Most of the legal activity, including trials of criminally charged troopers and corrections officers, takes place in Western New York courts, both state and federal. And in the telling, Thompson outlines how the state resisted, until ordered by courts, to identify prisoners, survivors and family members of the Attica dead.
She pays particular attention to the late Federal Judge John T. Elfvin, who presided in Buffalo federal court over the trial of Attica prisoners seeking recompense from New York for what they had to endure at Attica. Thompson personalizes “Blood” by introducing each section with a profile of someone connected to the Attica uprising and aftermath.
There’s Frank “Big Black” Smith, wounded in the attack and wrongly singled out as the killer who stuffed a hostage’s genitals in his mouth. Smith was transferred to Attica after the Auburn uprising and, surveying the conditions, “wondered wearily how much more crowded Attica could get before it would blow.”

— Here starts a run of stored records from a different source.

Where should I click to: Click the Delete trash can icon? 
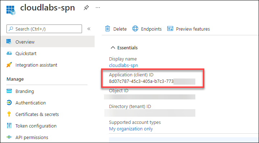coord(108,29)
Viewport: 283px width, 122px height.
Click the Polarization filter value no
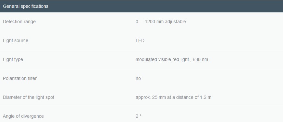coord(138,79)
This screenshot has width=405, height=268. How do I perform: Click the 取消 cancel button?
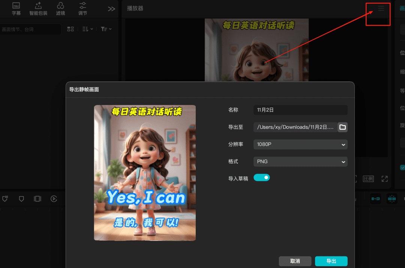[295, 261]
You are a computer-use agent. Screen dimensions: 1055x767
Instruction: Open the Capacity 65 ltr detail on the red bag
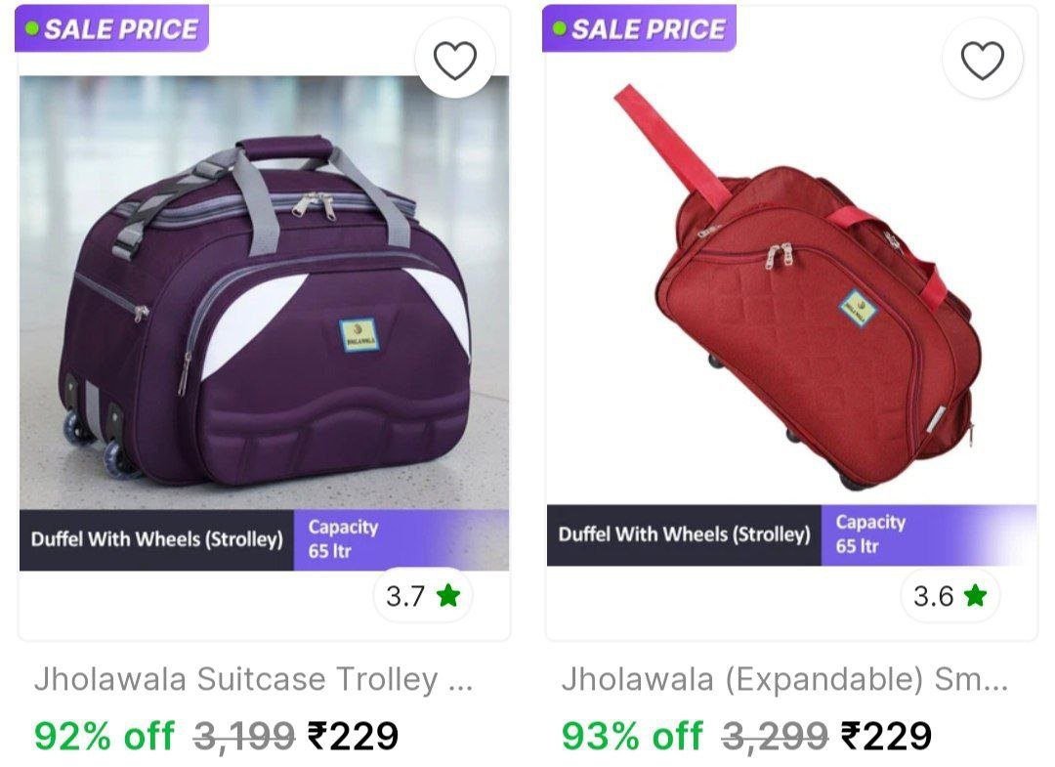[872, 534]
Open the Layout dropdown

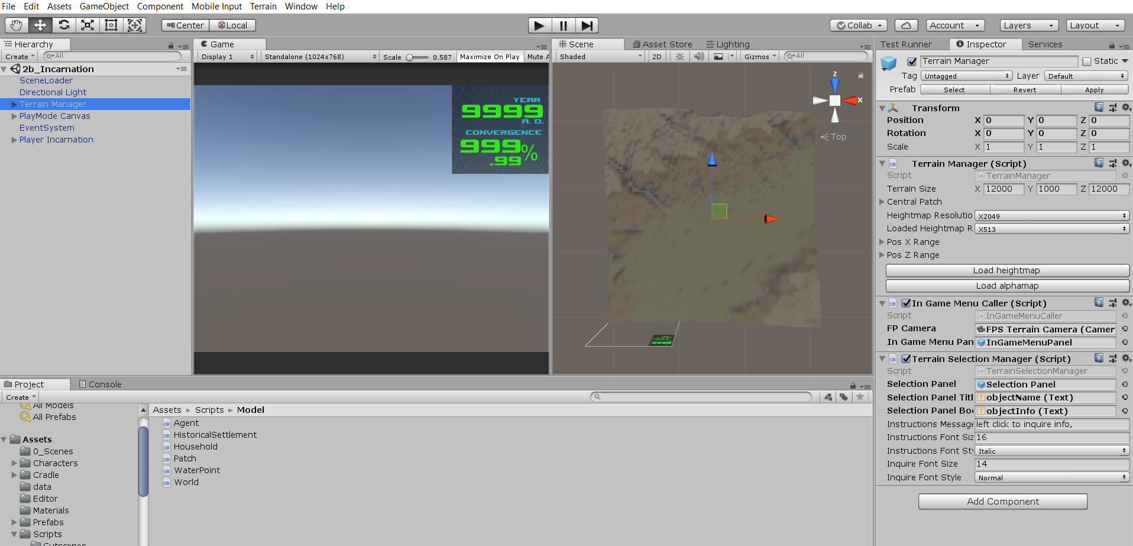click(1095, 25)
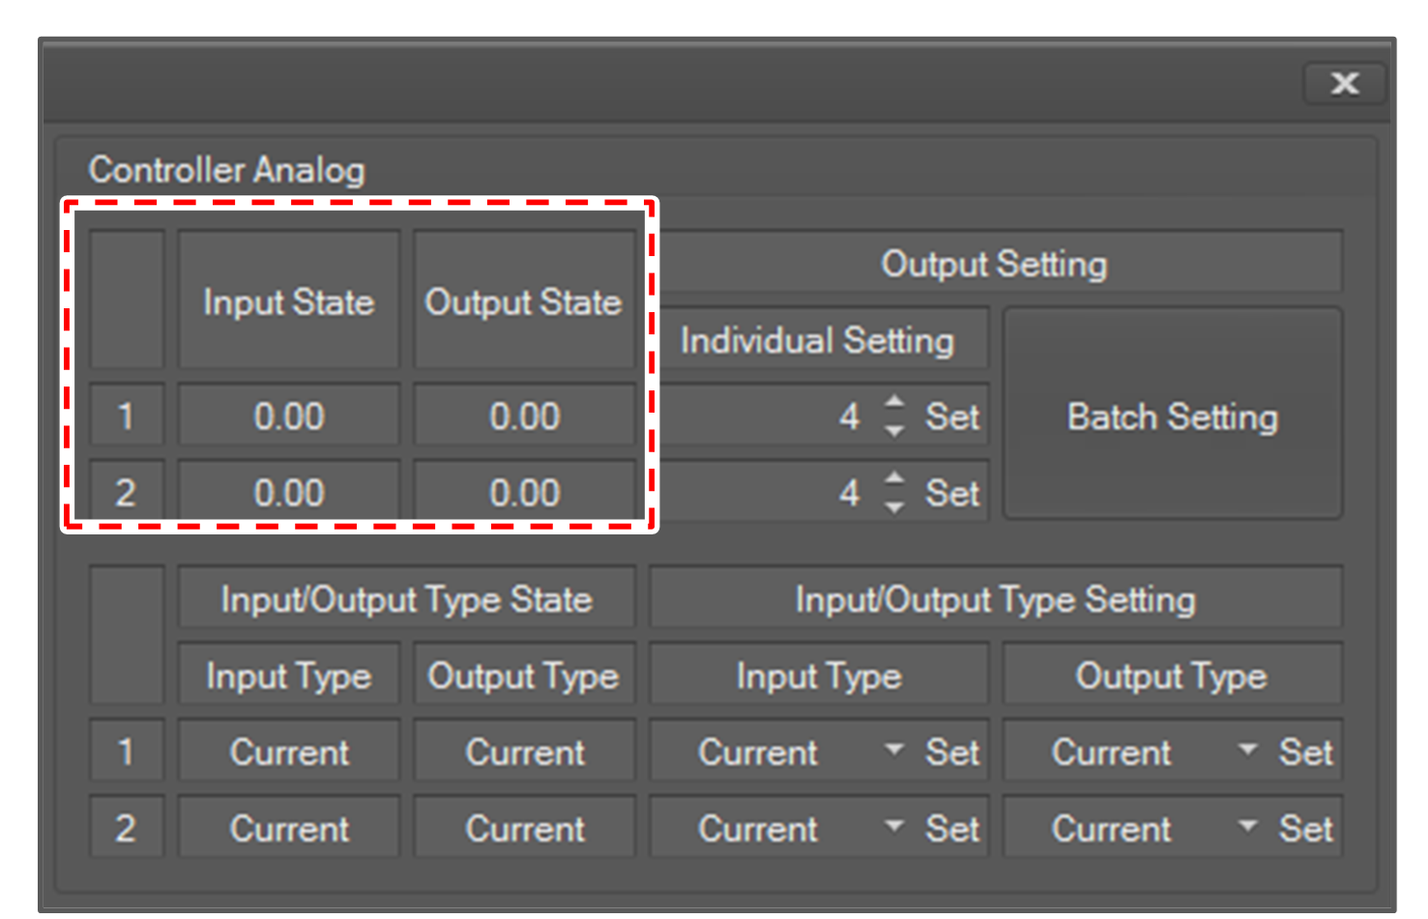Close the Controller Analog dialog window
This screenshot has height=919, width=1428.
(1344, 84)
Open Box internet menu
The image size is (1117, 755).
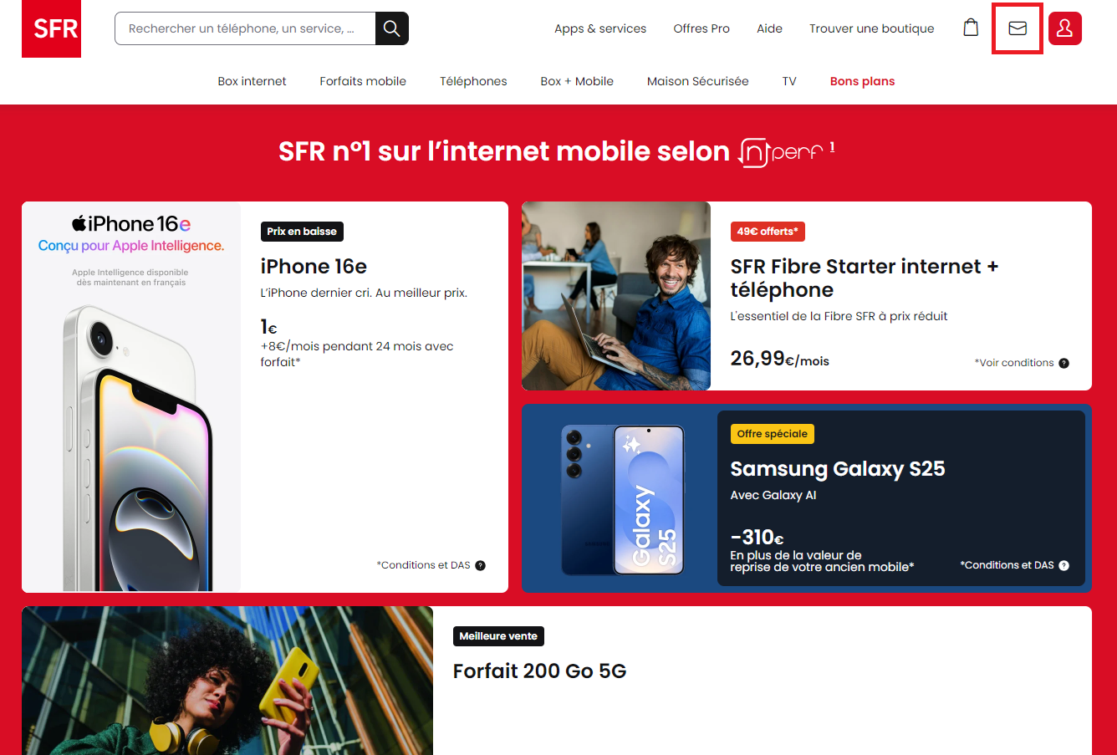(252, 81)
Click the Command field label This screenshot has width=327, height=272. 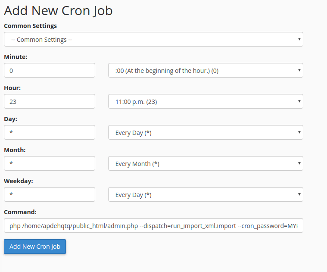pos(20,212)
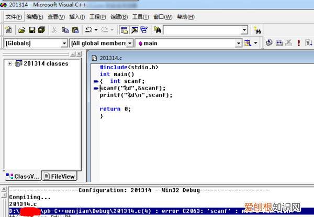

Meet Michael Smith, a corrections officer who cringed at the way his colleagues treated prisoners. When State Corrections Commissioner Russell Oswald failed, as promised, to visit Attica and address prisoner complaints, he “could feel the air around him crackle with a new fury.”
And Tony Strollo, a trooper worried that he and his colleagues were far more trained at stopping speeders than assaulting a prison with shotguns. His only concern was rescuing his brother, Frank, a corrections officer being held hostage.
And not to be overlooked, Elizabeth Fink, the spunky civil rights lawyer who represented prisoners as part of the Attica Brothers Legal Defense. After she graduated from law school, Thompson writes, “Fink suspected that she could do some very important political work, fighting the government officials and politicians who were using the courts to squelch dissent. Attica would give her that opportunity.”
Was “Blood in the Water” necessary in view of all that has been written, adjudicated and said about the Attica uprising?
Thompson, a noted and award-winning historian at the University of Michigan, has compiled all of that in a readable, factually intense and sometimes riveting work, making the answer a resounding “yes.”
Blood in the Water: The Attica Prison Uprising of 1971 and its Legacy
By Heather Ann Thompson
724 pages, $35
Lee Coppola’s varied career after covering the Attica uprising for The News continued in Buffalo TV journalism until he became a federal prosecutor and dean of the St. Bonaventure University Journalism School.